Dr. James Murray, a pulmonologist at Unity Pulmonology Medicine, said because radon is one of the contributors to lung cancer, testing a home for radon makes good sense.
“While the evidence is still a little unclear, there’s a continuous overall risk of lung cancer from radon,” said Murray. “There’s older data from underground miners, but meta-analyses confirmed there was a connection.”
Both his work and personal experience have convinced Murray of the importance of home testing.
“A friend in Pittsford recently had to get radon mitigated from his home. One of the problems is how well-sealed houses are now,” because the gas can stay trapped inside. “My parents lived in a similar house, and it was a big concern to them. I’ve had three homes, in New York state and New Hampshire, and I’ve been eager to have them tested,” Murray said.
Realtors can help get a house tested, and many are seeing more homebuyers who insist their house be tested before they move in.

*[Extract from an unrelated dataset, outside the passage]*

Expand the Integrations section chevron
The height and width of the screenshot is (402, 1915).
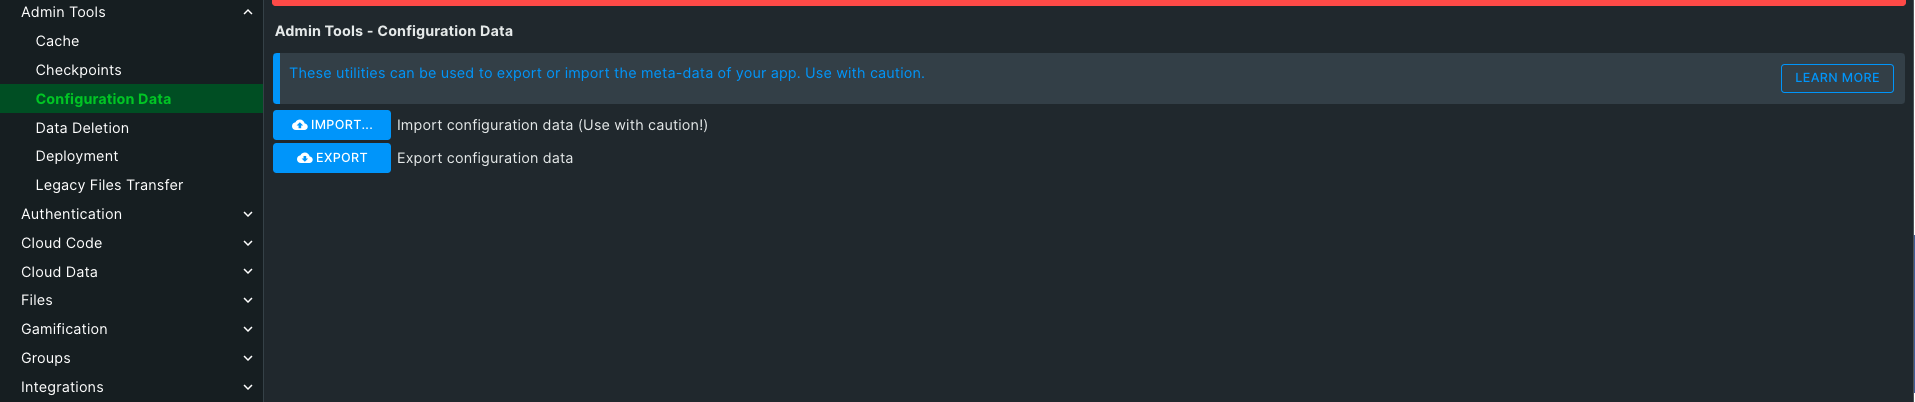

“Along with lead testing, people are becoming more sensitive to environmental issues when buying their home,” said Sib Petix, of The Petix Group on East Avenue in Rochester. “They have to pay more to have their house tested for radon during inspection, but they’re willing to do it.”
Petix himself, after many years selling houses in the Rochester area, hasn’t had his own house in the Park Avenue area tested, although that’s based on experience with testing. He said many homes he has sold in the neighborhood were tested and found to have no radon, so he doesn’t think the gas is present where he lives.
So what’s a new homebuyer or a longtime resident to do?
A Citizen’s Guide to Radon, produced by the EPA, explains low-cost ways to test your home for radon and what to do if levels are too high.
Tests can be done by a professional tester; there are several in the Rochester area. Or DIY kits for $11 are available online through the New York State Department of Health. It’s also suggested that homes be tested in winter when homes are more sealed. January is the EPA’s designated radon action month.
According to the EPA, “the average indoor radon level is about 1.3 picocuries per liter (pCi/L). Homeowners should make every effort to lower the levels if the level is 4.0 pCi/L or higher.” Even new homes built with radon-resistant construction should be tested.
If a house has high radon levels, it’s important to get the radon mitigated from a qualified or state-certified company. A common method of mitigation involves installing a vent pipe system and fan (aka “a soil suction radon reduction system”) that pulls radon from beneath the house and vents it outside. The process doesn’t require any major changes to the home. Foundation cracks and other openings should be sealed. The actual cost of mitigation varies depending on the style of home.
In other words, a simple and inexpensive test can ease the fear of an invisible, odorless cancer-causing gas invading a home. It’s a matter of breathing easy.